Christine s’investit complètement dans ce sport qu’elle se met à aimer avec passion. Elle participe à sa première compétition canadienne à l’âge de 15 ans et à sa première compétition internationale un an plus tard. Les Jeux du Commonwealth de 2002 lui donnent un aperçu de ce que l’avenir lui réserve, mais elle ne le saura que quatre ans plus tard. Si elle termine troisième à Manchester en Angleterre, elle grimpera rétroactivement sur la première marche du podium, les deux haltérophiles devant elle étant disqualifiées a posteriori pour dopage. Malgré tout, Christine est persuadée qu’on peut faire son chemin dans ce sport tout en restant propre.
Elle n’a que 18 ans lorsqu’elle participe à son premier championnat du monde en 2003, où elle finit 30e chez les 63 kilos, avant de terminer parmi le top 10 de 2006 (où elle est médaillée d’argent), de 2007, 2009, 2010 — (où, soit dit en passant elle remporte l’or et établi deux records) — et 2011. Elle remporte la médaille d’argent aux Jeux panaméricains de Rio en 2007.
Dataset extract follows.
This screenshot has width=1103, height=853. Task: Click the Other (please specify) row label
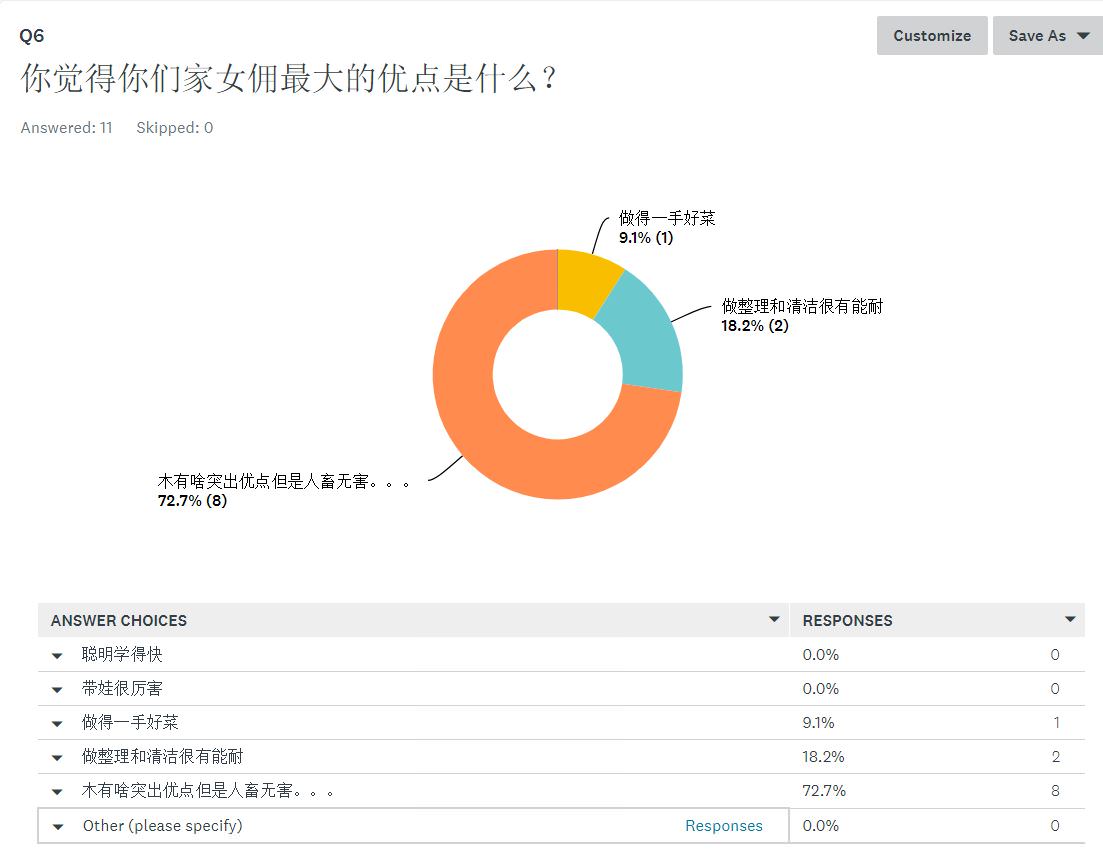pos(162,826)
Christine participe aux Jeux olympiques de Beijing (2008) où la NordCoréenne Pak Hyon-Suk la pousse hors du podium à la toute fin de la compétition, alors qu’elle était à une barre d’y arriver. Mais elle reprendra sa troisième place quand la Khazake Irina Nekrassova, qui était au deuxième rang, est disqualifiée pour dopage.
Le scénario se répète à Londres en 2012. Christine termine troisième de l’épreuve, et est à ce moment considérée la première médaillée olympique canadienne de l’Histoire. Cependant, on a découvert que les médaillées d’or et d’argent avaient pris des substances interdites et les deux athlètes furent déchues de leur médaille, offrant l’or sur un plateau d’argent à Christine.
Ça, c’est l’histoire simplifiée. En réalité, elle recevra ses médailles en 2018, au Centre national des arts à Ottawa, et si elle a bel et bien été la première médaillée olympique canadienne en haltérophilie, ce ne fut pas pour 2012, mais pour 2008!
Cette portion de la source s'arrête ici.